Task statement:
Convert every line of the listing below into a Markdown table with the columns "Row" and "Line." Number the rows in order and omit blank lines.
— Start of Supplied material —
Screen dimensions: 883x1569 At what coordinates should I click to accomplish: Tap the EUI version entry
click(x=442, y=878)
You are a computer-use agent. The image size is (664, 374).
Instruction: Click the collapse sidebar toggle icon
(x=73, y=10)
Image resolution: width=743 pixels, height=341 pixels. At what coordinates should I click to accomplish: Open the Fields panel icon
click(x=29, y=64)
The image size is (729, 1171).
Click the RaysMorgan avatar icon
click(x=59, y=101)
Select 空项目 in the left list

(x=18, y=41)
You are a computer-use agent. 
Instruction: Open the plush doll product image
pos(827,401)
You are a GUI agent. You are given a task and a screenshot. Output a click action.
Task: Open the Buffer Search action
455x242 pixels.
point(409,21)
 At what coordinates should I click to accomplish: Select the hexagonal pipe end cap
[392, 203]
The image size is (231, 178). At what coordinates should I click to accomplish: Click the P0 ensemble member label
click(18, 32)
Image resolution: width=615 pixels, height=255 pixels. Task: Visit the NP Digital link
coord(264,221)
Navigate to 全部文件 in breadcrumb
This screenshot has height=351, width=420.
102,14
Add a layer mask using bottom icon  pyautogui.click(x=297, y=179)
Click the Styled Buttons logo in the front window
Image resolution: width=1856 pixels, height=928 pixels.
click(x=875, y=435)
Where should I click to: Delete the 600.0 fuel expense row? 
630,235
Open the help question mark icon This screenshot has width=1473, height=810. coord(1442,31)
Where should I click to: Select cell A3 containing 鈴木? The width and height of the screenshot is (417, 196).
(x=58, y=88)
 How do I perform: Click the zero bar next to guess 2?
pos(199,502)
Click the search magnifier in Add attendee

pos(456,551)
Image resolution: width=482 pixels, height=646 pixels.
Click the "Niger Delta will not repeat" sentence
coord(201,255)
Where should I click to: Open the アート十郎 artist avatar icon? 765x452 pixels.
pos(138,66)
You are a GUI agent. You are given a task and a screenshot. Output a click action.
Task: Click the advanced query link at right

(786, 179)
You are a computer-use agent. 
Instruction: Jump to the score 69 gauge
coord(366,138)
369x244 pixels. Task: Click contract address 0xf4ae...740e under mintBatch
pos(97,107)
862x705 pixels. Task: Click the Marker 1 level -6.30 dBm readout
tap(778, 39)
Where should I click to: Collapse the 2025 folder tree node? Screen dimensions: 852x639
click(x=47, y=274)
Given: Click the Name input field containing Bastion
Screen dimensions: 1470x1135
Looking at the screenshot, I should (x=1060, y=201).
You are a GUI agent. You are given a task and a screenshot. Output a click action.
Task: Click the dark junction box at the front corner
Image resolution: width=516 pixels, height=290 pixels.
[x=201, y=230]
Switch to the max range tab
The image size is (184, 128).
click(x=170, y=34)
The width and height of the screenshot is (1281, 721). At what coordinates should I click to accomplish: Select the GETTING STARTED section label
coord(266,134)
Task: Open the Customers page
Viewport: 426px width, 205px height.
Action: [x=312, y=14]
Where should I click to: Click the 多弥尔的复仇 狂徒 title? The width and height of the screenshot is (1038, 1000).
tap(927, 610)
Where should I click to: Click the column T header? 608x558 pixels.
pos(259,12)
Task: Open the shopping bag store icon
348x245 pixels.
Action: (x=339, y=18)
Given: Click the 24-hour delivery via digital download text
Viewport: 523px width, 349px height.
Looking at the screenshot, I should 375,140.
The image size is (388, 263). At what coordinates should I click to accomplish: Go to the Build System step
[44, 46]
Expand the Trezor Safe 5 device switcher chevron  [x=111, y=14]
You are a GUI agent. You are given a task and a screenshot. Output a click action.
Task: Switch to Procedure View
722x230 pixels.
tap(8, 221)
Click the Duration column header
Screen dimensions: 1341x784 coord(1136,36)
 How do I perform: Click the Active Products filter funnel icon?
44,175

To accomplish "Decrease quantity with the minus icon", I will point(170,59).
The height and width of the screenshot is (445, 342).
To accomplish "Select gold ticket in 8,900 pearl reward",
— End of Supplied material —
Correct answer:
| Row | Line |
|---|---|
| 1 | Screen dimensions: 883x1569 At what coordinates should I click to accomplish: Tap the EUI version entry |
| 2 | click(x=442, y=878) |
| 3 | You are a computer-use agent. The image size is (664, 374). |
| 4 | Instruction: Click the collapse sidebar toggle icon |
| 5 | (x=73, y=10) |
| 6 | Image resolution: width=743 pixels, height=341 pixels. At what coordinates should I click to accomplish: Open the Fields panel icon |
| 7 | click(x=29, y=64) |
| 8 | The image size is (729, 1171). |
| 9 | Click the RaysMorgan avatar icon |
| 10 | click(x=59, y=101) |
| 11 | Select 空项目 in the left list |
| 12 | (x=18, y=41) |
| 13 | You are a computer-use agent.  |
| 14 | Instruction: Open the plush doll product image |
| 15 | pos(827,401) |
| 16 | You are a GUI agent. You are given a task and a screenshot. Output a click action. |
| 17 | Task: Open the Buffer Search action |
| 18 | 455x242 pixels. |
| 19 | point(409,21) |
| 20 |  At what coordinates should I click to accomplish: Select the hexagonal pipe end cap |
| 21 | [392, 203] |
| 22 | The image size is (231, 178). At what coordinates should I click to accomplish: Click the P0 ensemble member label |
| 23 | click(18, 32) |
| 24 | Image resolution: width=615 pixels, height=255 pixels. Task: Visit the NP Digital link |
| 25 | coord(264,221) |
| 26 | Navigate to 全部文件 in breadcrumb |
| 27 | This screenshot has height=351, width=420. |
| 28 | 102,14 |
| 29 | Add a layer mask using bottom icon  pyautogui.click(x=297, y=179) |
| 30 | Click the Styled Buttons logo in the front window |
| 31 | Image resolution: width=1856 pixels, height=928 pixels. |
| 32 | click(x=875, y=435) |
| 33 | Where should I click to: Delete the 600.0 fuel expense row?  |
| 34 | 630,235 |
| 35 | Open the help question mark icon This screenshot has width=1473, height=810. coord(1442,31) |
| 36 | Where should I click to: Select cell A3 containing 鈴木? The width and height of the screenshot is (417, 196). |
| 37 | (x=58, y=88) |
| 38 |  How do I perform: Click the zero bar next to guess 2? |
| 39 | pos(199,502) |
| 40 | Click the search magnifier in Add attendee |
| 41 | pos(456,551) |
| 42 | Image resolution: width=482 pixels, height=646 pixels. |
| 43 | Click the "Niger Delta will not repeat" sentence |
| 44 | coord(201,255) |
| 45 | Where should I click to: Open the アート十郎 artist avatar icon? 765x452 pixels. |
| 46 | pos(138,66) |
| 47 | You are a GUI agent. You are given a task and a screenshot. Output a click action. |
| 48 | Task: Click the advanced query link at right |
| 49 | (786, 179) |
| 50 | You are a computer-use agent.  |
| 51 | Instruction: Jump to the score 69 gauge |
| 52 | coord(366,138) |
| 53 | 369x244 pixels. Task: Click contract address 0xf4ae...740e under mintBatch |
| 54 | pos(97,107) |
| 55 | 862x705 pixels. Task: Click the Marker 1 level -6.30 dBm readout |
| 56 | tap(778, 39) |
| 57 | Where should I click to: Collapse the 2025 folder tree node? Screen dimensions: 852x639 |
| 58 | click(x=47, y=274) |
| 59 | Given: Click the Name input field containing Bastion |
| 60 | Screen dimensions: 1470x1135 |
| 61 | Looking at the screenshot, I should (x=1060, y=201). |
| 62 | You are a GUI agent. You are given a task and a screenshot. Output a click action. |
| 63 | Task: Click the dark junction box at the front corner |
| 64 | Image resolution: width=516 pixels, height=290 pixels. |
| 65 | [x=201, y=230] |
| 66 | Switch to the max range tab |
| 67 | The image size is (184, 128). |
| 68 | click(x=170, y=34) |
| 69 | The width and height of the screenshot is (1281, 721). At what coordinates should I click to accomplish: Select the GETTING STARTED section label |
| 70 | coord(266,134) |
| 71 | Task: Open the Customers page |
| 72 | Viewport: 426px width, 205px height. |
| 73 | Action: [x=312, y=14] |
| 74 | Where should I click to: Click the 多弥尔的复仇 狂徒 title? The width and height of the screenshot is (1038, 1000). |
| 75 | tap(927, 610) |
| 76 | Where should I click to: Click the column T header? 608x558 pixels. |
| 77 | pos(259,12) |
| 78 | Task: Open the shopping bag store icon |
| 79 | 348x245 pixels. |
| 80 | Action: (x=339, y=18) |
| 81 | Given: Click the 24-hour delivery via digital download text |
| 82 | Viewport: 523px width, 349px height. |
| 83 | Looking at the screenshot, I should 375,140. |
| 84 | The image size is (388, 263). At what coordinates should I click to accomplish: Go to the Build System step |
| 85 | [44, 46] |
| 86 | Expand the Trezor Safe 5 device switcher chevron  [x=111, y=14] |
| 87 | You are a GUI agent. You are given a task and a screenshot. Output a click action. |
| 88 | Task: Switch to Procedure View |
| 89 | 722x230 pixels. |
| 90 | tap(8, 221) |
| 91 | Click the Duration column header |
| 92 | Screen dimensions: 1341x784 coord(1136,36) |
| 93 |  How do I perform: Click the Active Products filter funnel icon? |
| 94 | 44,175 |
| 95 | To accomplish "Decrease quantity with the minus icon", I will point(170,59). |
| 96 | The height and width of the screenshot is (445, 342). |
| 97 | To accomplish "Select gold ticket in 8,900 pearl reward", |